Son titre de séjour en poche, Nadia Leïla Aïssaoui a étudié la sociologie à la Sorbonne, se concentrant sur son domaine de prédilection – la question des femmes. Intégrant une fondation en France, elle travaille successivement dans plusieurs pays, en Amérique latine, en Asie où elle passe trois ans en Inde, au Moyen-Orient, en l’occurrence au Liban pendant trois ans, pays dont elle détient aussi la nationalité car mariée à l’un de ses ressortissants, puis à nouveau en Europe où, avant son retour en France, elle vit un an en Espagne. «Vivre ainsi partout à travers la planète m’a beaucoup renforcée dans mon engagement féministe, car j’ai pu voir que l’immense majorité des femmes subissaient, quel que soit l’endroit et le milieu culturel ou religieux, l’oppression patriarcale. Cela a été pour moi une bonne école.»

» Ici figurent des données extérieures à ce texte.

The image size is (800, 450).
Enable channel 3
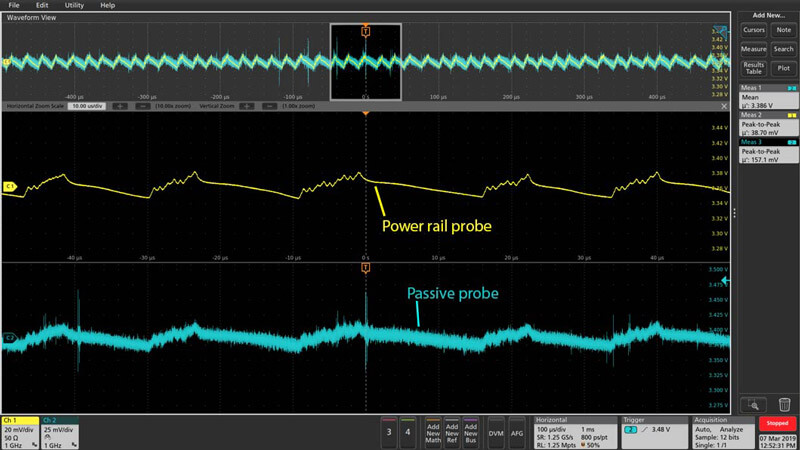pyautogui.click(x=388, y=430)
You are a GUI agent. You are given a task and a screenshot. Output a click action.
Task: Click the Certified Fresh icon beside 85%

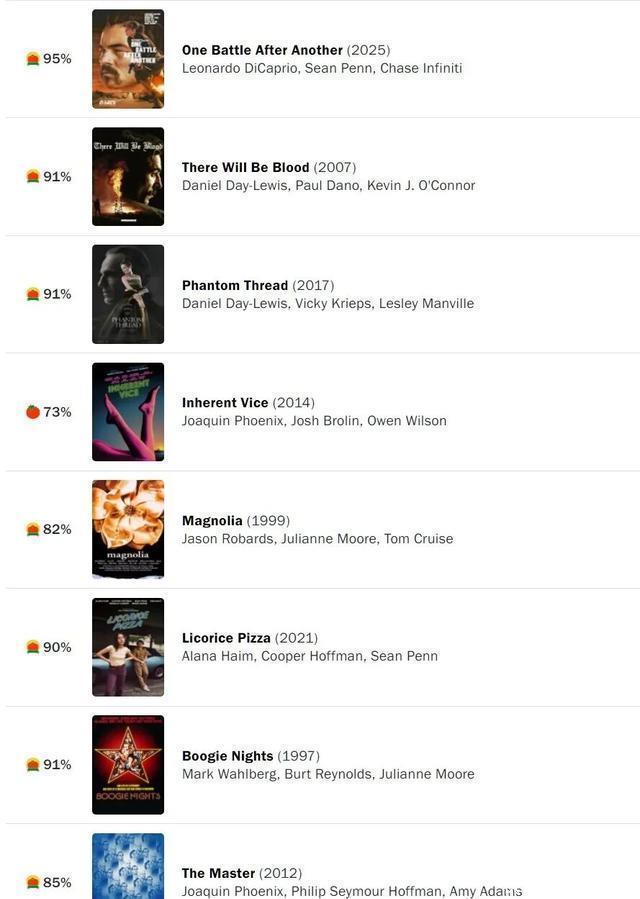(x=33, y=882)
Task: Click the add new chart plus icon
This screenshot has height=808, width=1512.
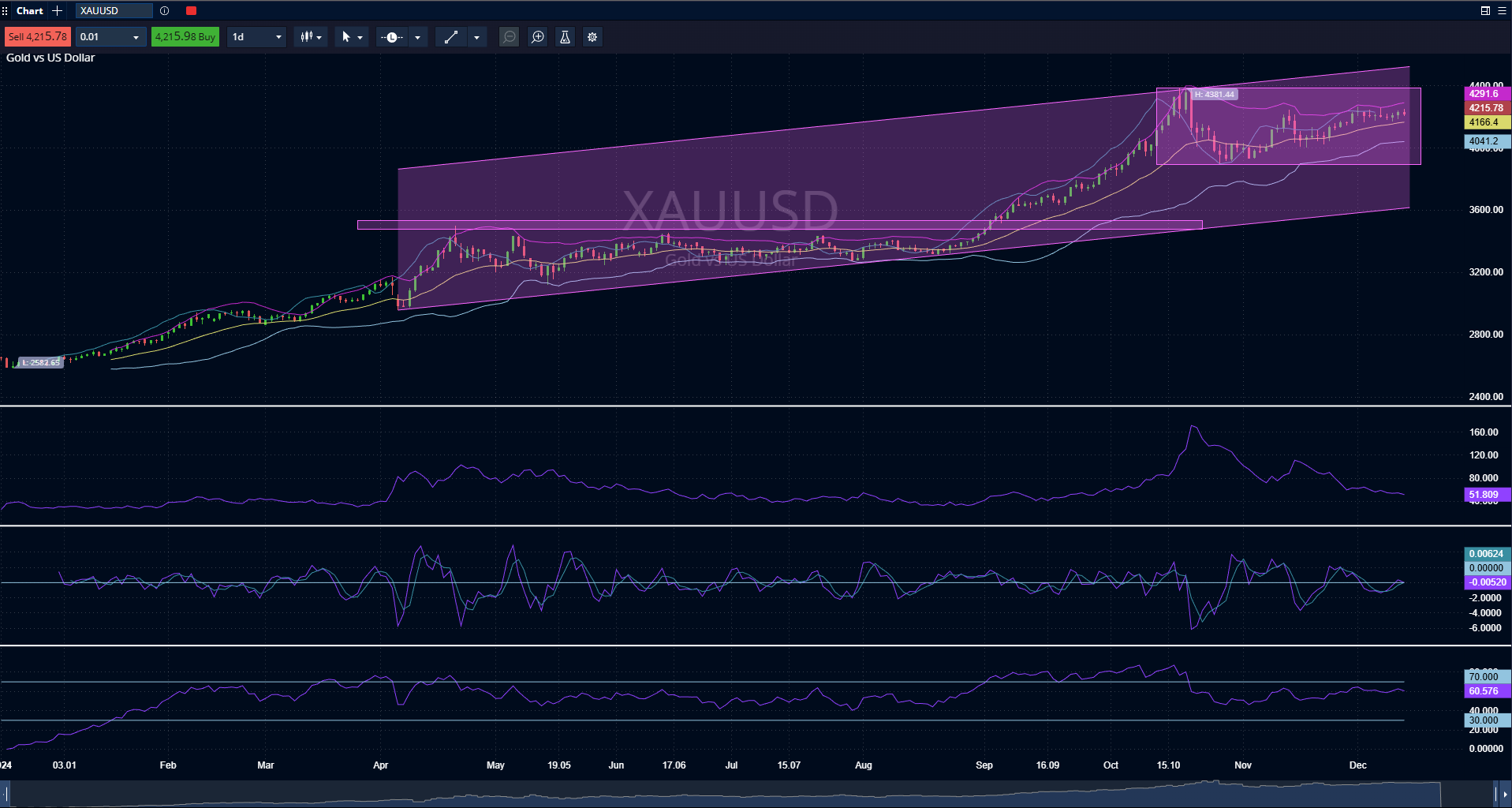Action: coord(57,11)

Nadia Leïla Aïssaoui est aujourd’hui Secrétaire et membre du conseil d’administration du Fonds pour les Femmes en Méditerranée.
Nadia Leïla Aïssaoui
MY GLOBAL SUBURBIA – Le Fonds pour les Femmes en Méditerranée est moins connu du grand public que d’autres organisations féministes, mais son nom a le mérite d’être plus explicite que ceux de la plupart d’entre elles et permet de comprendre tout de suite quel est le but poursuivi. Concrètement, quelles sont les activités que mène le Fonds et, surtout, s’agissant d’un fonds, d’où proviennent ses ressources ?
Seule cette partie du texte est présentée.